Problem to solve:
Your answer should hold exactly the lines beginning with the one that contains "Task: Toggle High legend series visibility" and ending with the last line of the material, both included. Leave every picture out.

[[ Supplied data, beginning ]]

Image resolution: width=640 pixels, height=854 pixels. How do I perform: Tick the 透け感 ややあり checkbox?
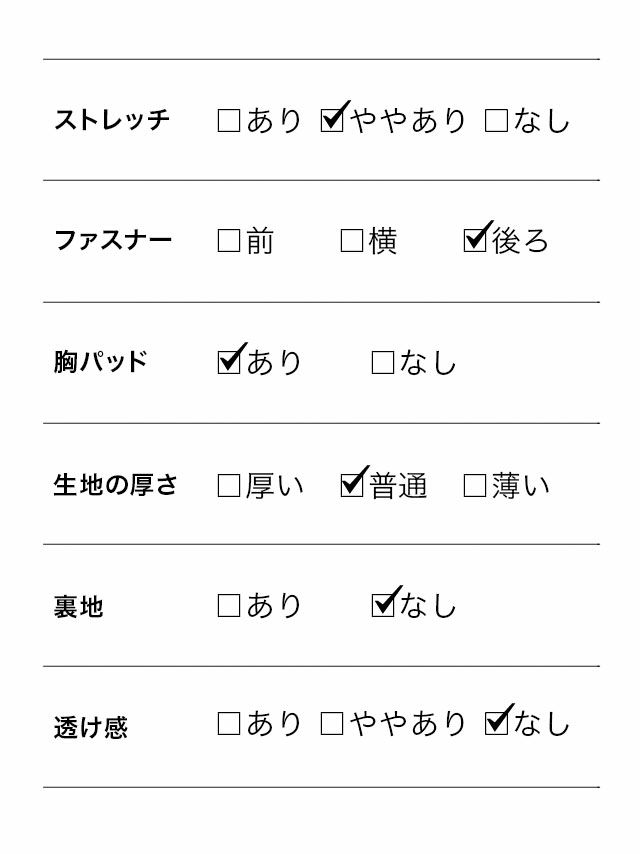332,724
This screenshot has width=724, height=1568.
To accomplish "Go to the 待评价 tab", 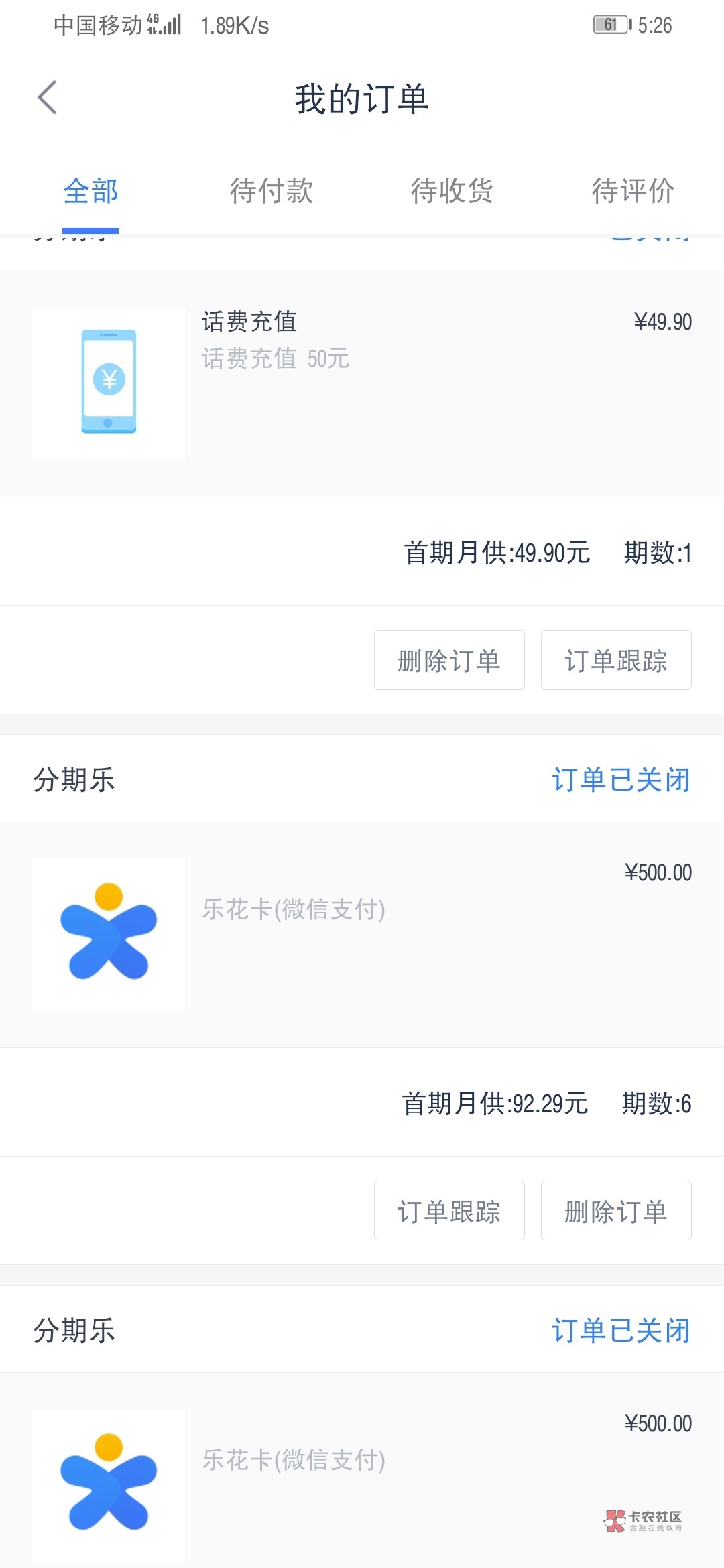I will (633, 192).
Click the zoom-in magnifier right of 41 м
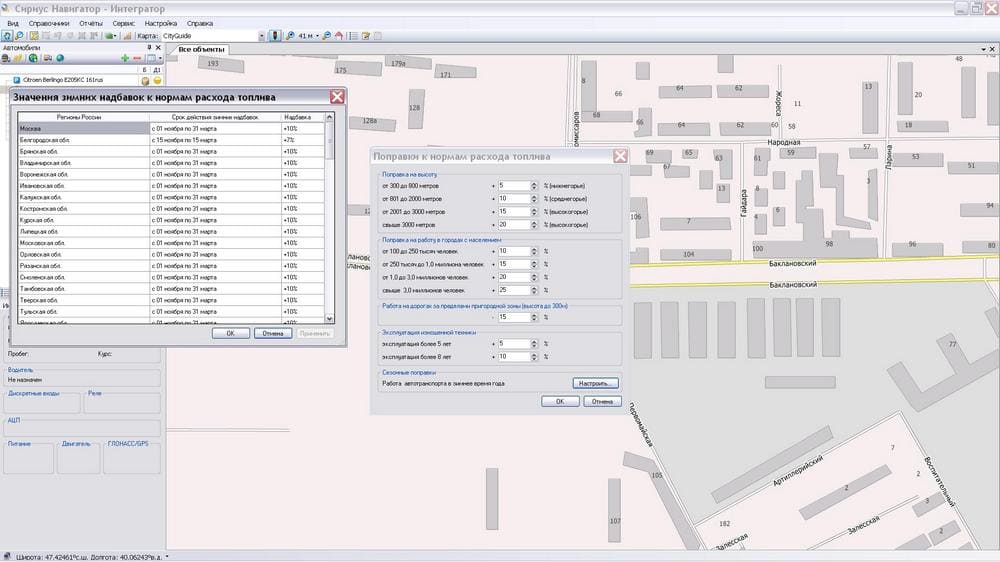 pyautogui.click(x=327, y=35)
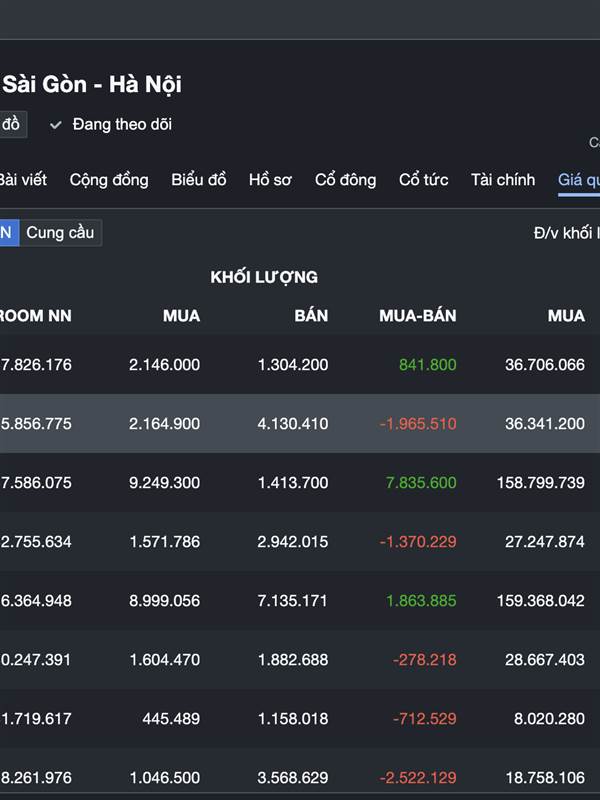Click the BÁN column header
This screenshot has height=800, width=600.
[x=311, y=316]
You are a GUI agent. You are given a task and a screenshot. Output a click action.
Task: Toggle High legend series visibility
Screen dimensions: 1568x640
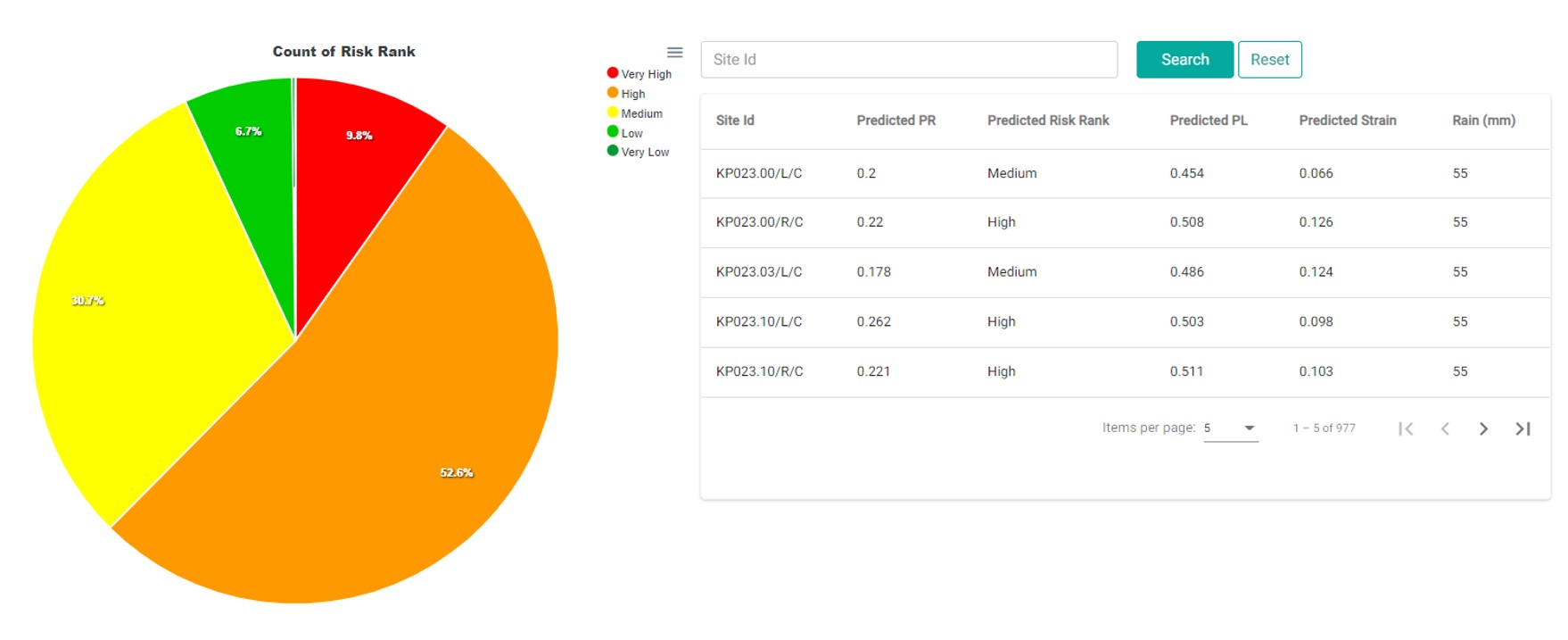click(x=626, y=94)
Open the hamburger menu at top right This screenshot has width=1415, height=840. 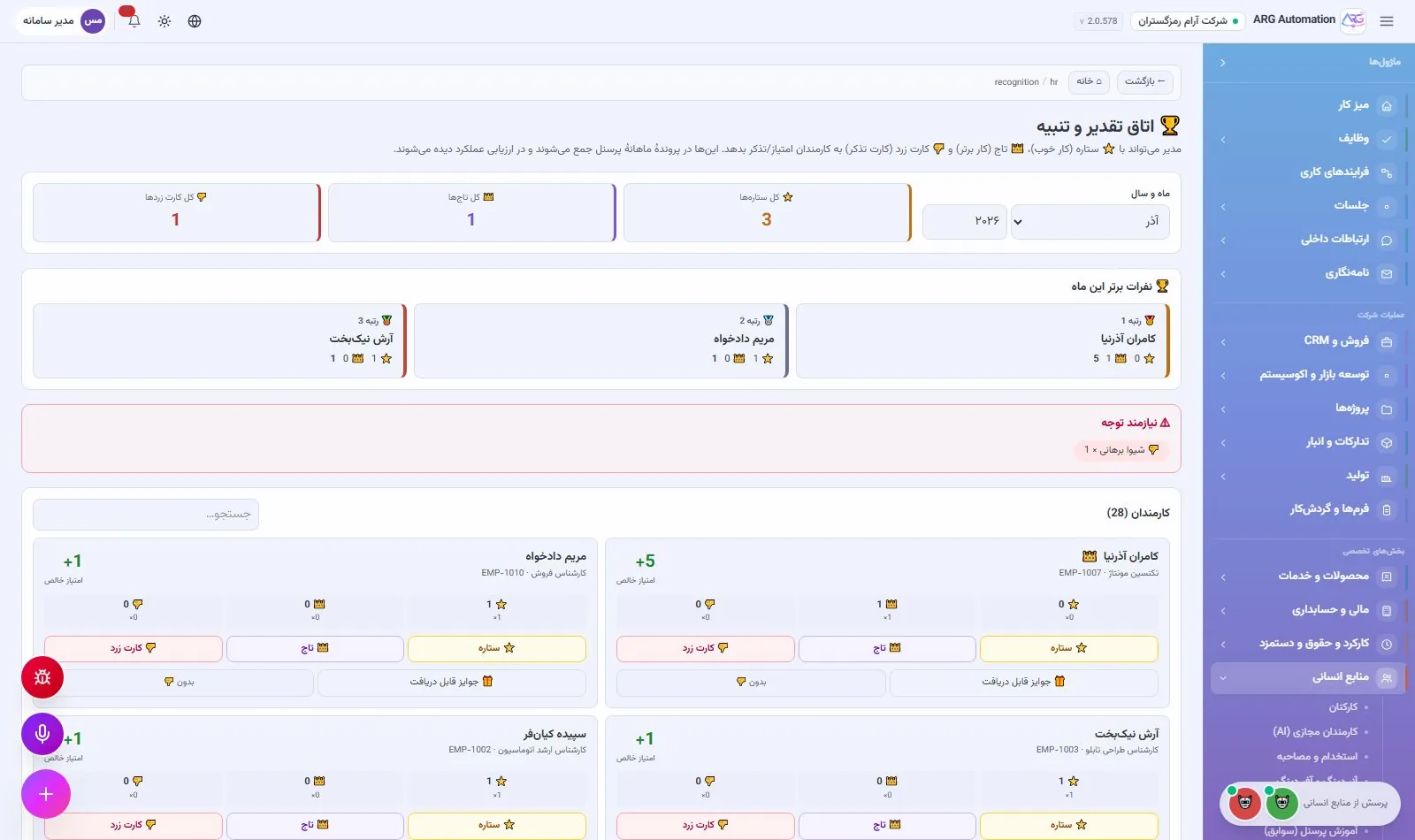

[[ Supplied data, end ]]

Written solution:
Task: Toggle High legend series visibility
Screen dimensions: 1568x640
click(x=626, y=94)
Open the hamburger menu at top right This screenshot has width=1415, height=840. 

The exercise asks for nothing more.